**Exercise details:**
The expected result is a verbatim repetition of the lines from the start of the entries through the line containing "in the terminal", with the pictures removed.

**Supplied material:**

# # #

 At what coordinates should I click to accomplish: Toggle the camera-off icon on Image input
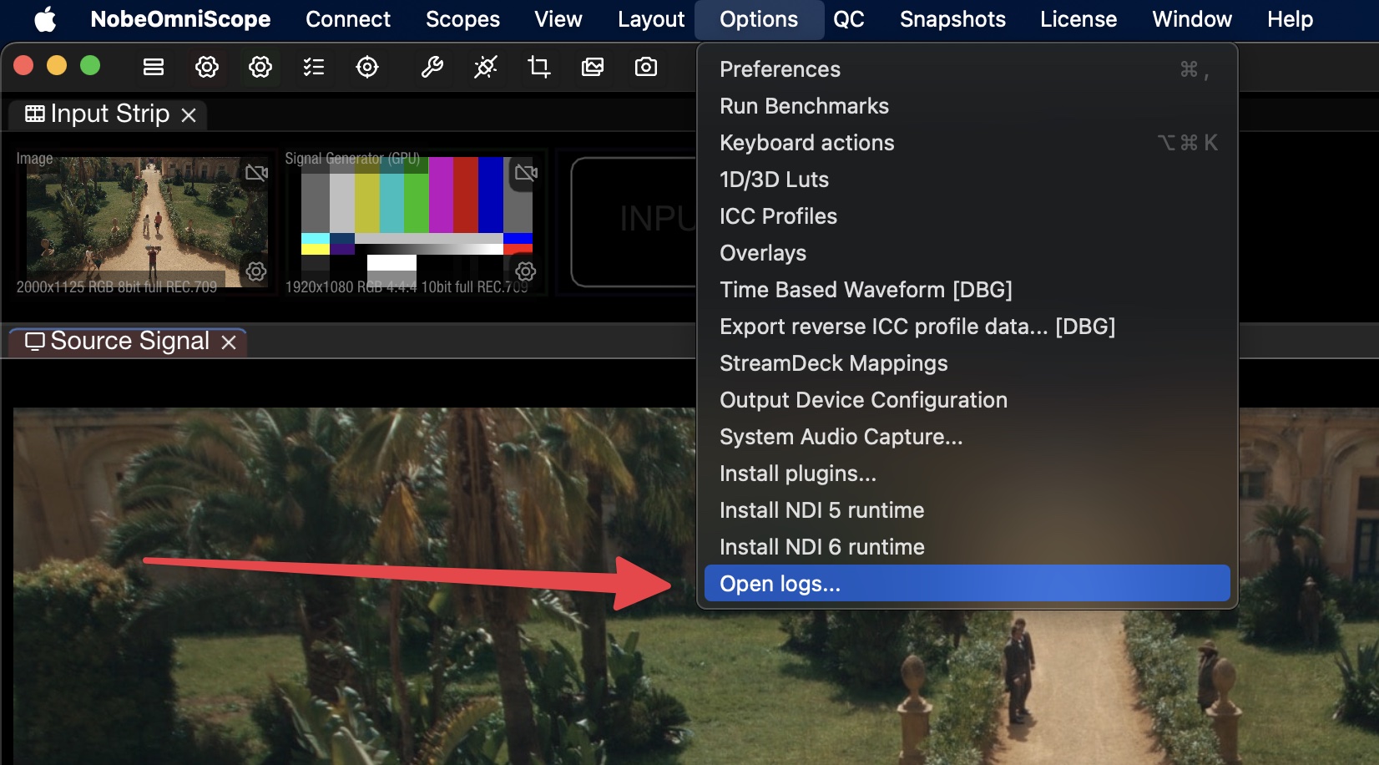tap(256, 173)
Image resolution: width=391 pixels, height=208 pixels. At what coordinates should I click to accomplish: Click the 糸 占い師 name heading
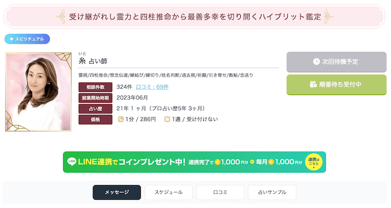[x=93, y=61]
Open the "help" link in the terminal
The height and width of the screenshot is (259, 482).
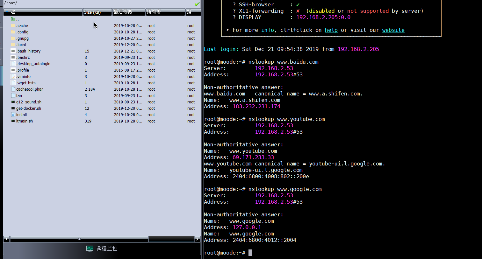tap(331, 30)
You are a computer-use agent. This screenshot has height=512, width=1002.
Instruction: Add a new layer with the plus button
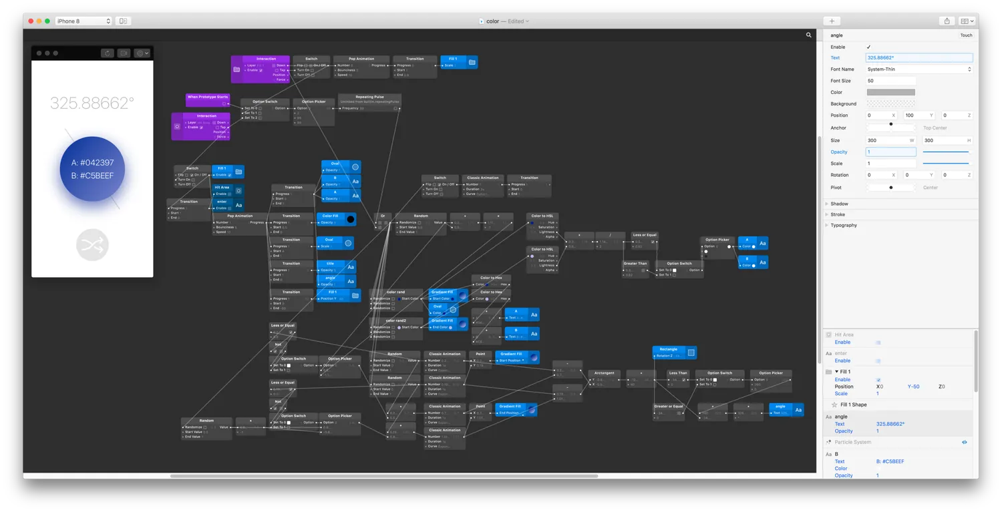click(832, 21)
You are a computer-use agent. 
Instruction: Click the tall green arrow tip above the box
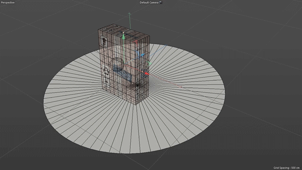click(x=129, y=14)
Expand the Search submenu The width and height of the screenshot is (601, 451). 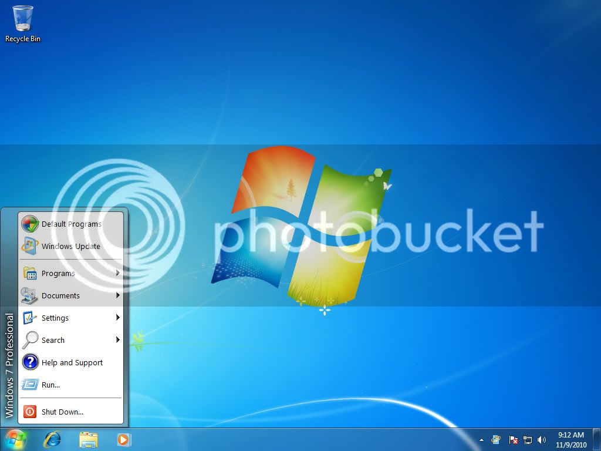(x=52, y=340)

# # #

**Solution for this exercise:**
 At what coordinates should I click to accomplish: Toggle the camera-off icon on Image input
tap(256, 173)
Image resolution: width=391 pixels, height=208 pixels. At what coordinates should I click to accomplish: Click the 糸 占い師 name heading
[x=93, y=61]
Open the "help" link in the terminal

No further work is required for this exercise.